Agé d'une soixantaine d'années et père de quatre enfants, cofondateur du journal privé The Point, Deyda Hydara travaillait pour l'AFP depuis 1974, d'abord comme traducteur, puis comme journaliste. Considéré comme le doyen des journalistes de ce petit pays anglophone d'Afrique de l'Ouest, il était également le représentant à Banjul de Reporters sans frontières (RSF).

Souvent critique du pouvoir, de la corruption des élites et des atteintes à la liberté de la presse, il a été tué vers minuit le 16 décembre 2004 alors qu'il raccompagnait deux collaboratrices de son journal à leur domicile.

Le lendemain, le chef de la police, Landing Badjié, affirmait n'exclure "aucune piste", évoquant l'oeuvre d'un mercenaire ou d'un tireur d'élite.

Le chef de la police ajoutait que le président Yahya Jammeh, arrivé au pouvoir lors d'un coup d'Etat 10 ans plus tôt, avait promis de mettre à la disposition du ministre de l'Intérieur "tout ce dont il a besoin" pour mener l'enquête à son terme.

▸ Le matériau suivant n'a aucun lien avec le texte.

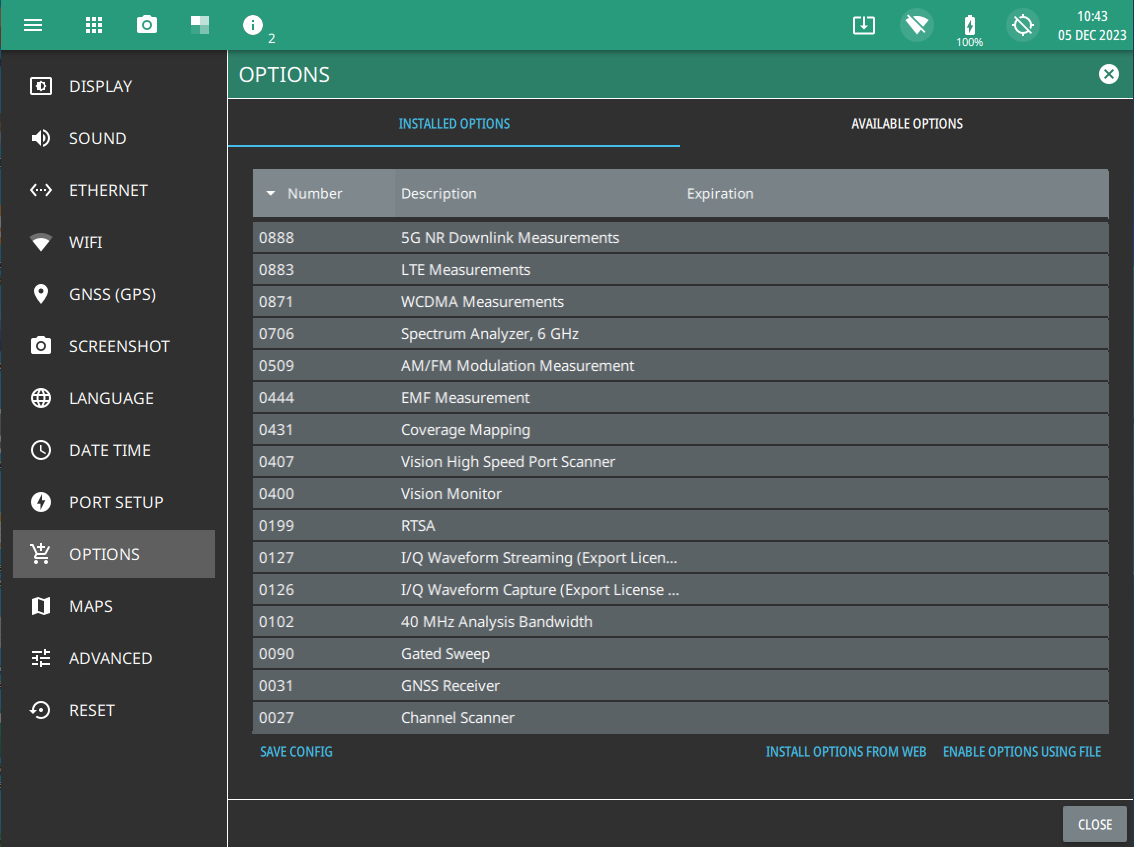Viewport: 1134px width, 847px height.
Task: Open the Display settings section
Action: tap(100, 86)
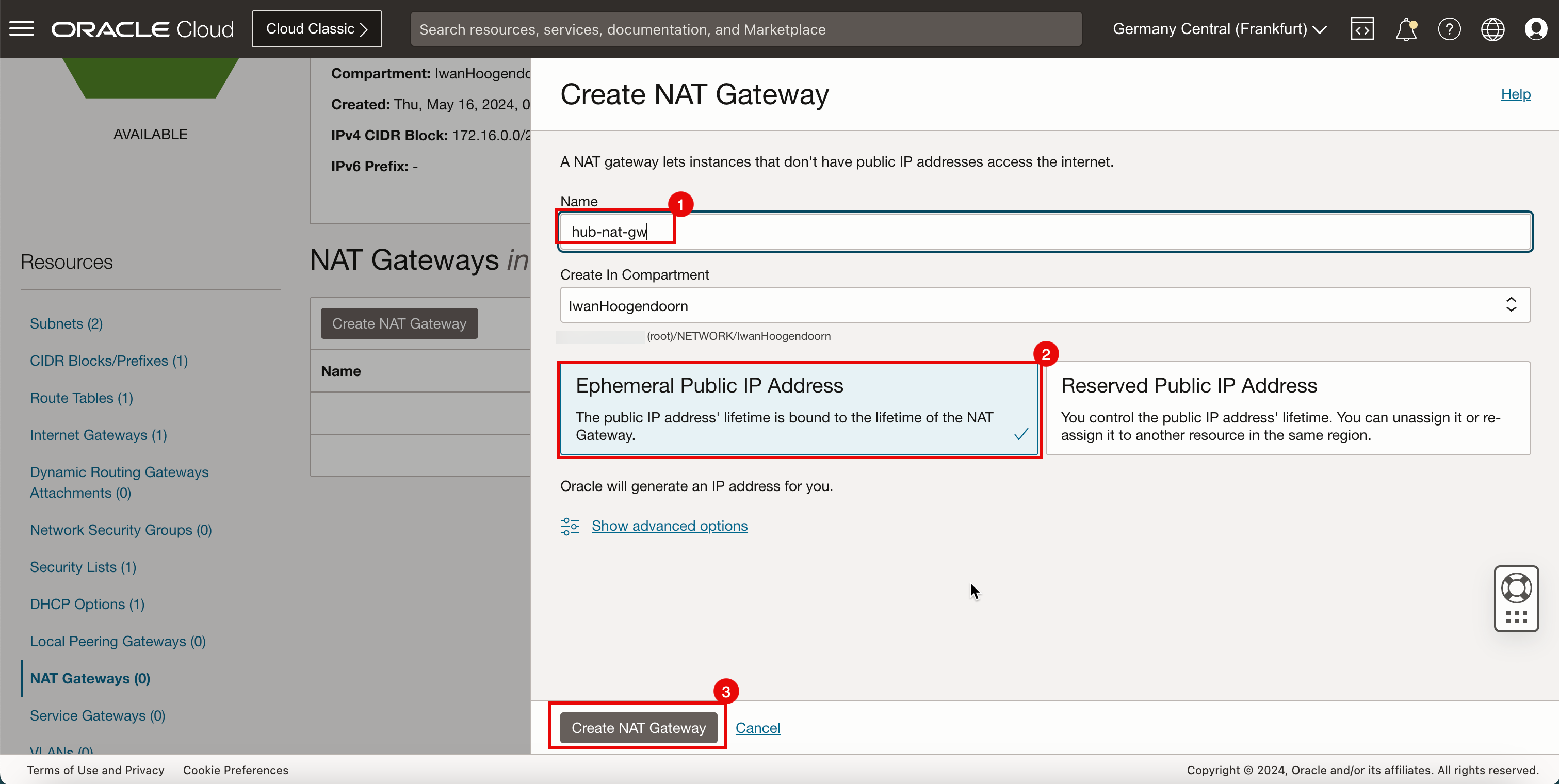Screen dimensions: 1559x784
Task: Click the Show advanced options filter icon
Action: [x=570, y=525]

"Il a été abattu de plusieurs balles dans la tête", avait-il précisé, citant un policier témoin de la scène selon lequel le tireur se trouvait à bord d'un taxi Mercedes qui est passé à côté du véhicule de M. Hydara avant de prendre la fuite. Ses deux collègues avaient été blessées.

- "Oui Votre excellence" -

La NIA (National Intelligency Agency, services secrets gambiens) avait publié en 2006 un rapport d'enquête n'apportant aucun éclaircissement sur les circonstances de l'assassinat. En janvier 2007, le président Yahya Jammeh avait mis l'assassinat de Deyda Hydara sur le compte des "ennemis de la Gambie".

Pendant des années, proches du journaliste et associations de défense des droits humains et de la liberté de la presse ont déploré l'absence d'enquête sérieuse.

Il a fallu attendre le départ en exil du président Yahya Jammeh, en janvier 2017, pour qu'interviennent les premières inculpations, puis le lancement d'une commission "Vérité, Réconciliation et Réparations" (TRRC) pour qu'émergent des détails sur les crimes de son régime, dont l'assassinat de Deyda Hydara.

"Nous avons tiré, moi, Alieu Jeng et Sanna Manjang", a affirmé en juillet 2019 devant la commission le lieutenant Malick Jatta. Comme les deux hommes qu'il a cités, il faisait partie des "Junglers" ("broussards"), les escadrons de la mort de Yahya Jammeh.

Le commandant du groupe, le capitaine Tumbul Tamba, leur avait remis une "enveloppe contenant des dollars" le lendemain de l'opération. "Il nous a dit qu'il s'agissait d'un +geste d'appréciation de la part du grand homme+", à savoir le "président", avait témoigné Malick Jatta.

Le capitaine Tamba "a parlé au président pendant l'opération", il lui disait "Oui Monsieur, votre Excellence", avait-il ajouté. Selon son récit, leur chef leur avait expliqué qu'ils étaient à la poursuite du "stylo magique" et, une fois à hauteur de son véhicule, il leur a ordonné de tirer sur le chauffeur.

- Remis en liberté -

Trois semaines après son témoignage, Malick Jatta et deux autres anciens militaires ayant également reconnu avoir participé à l'assassinat de Deyda Hydara, Omar Jallow et Amadou Badjie, avaient été remis en liberté. Afin, selon les autorités, d'encourager d'autres auteurs de violations des droits humains à venir témoigner.

Cette remise en liberté avait été dénoncée par la famille du journaliste, qui réclame un procès.

Le Gambien interpellé en début de semaine à Hanovre, dans le Nord-Ouest de l'Allemagne, est soupçonné d'avoir servi de chauffeur aux tueurs.

"Je souhaite que les meurtriers de mon père et tous les Junglers soit jugés à l'étranger, parce que je ne fais pas confiance à la justice gambienne", a réagi mercredi l'un des fils du journaliste, Baba Hydara.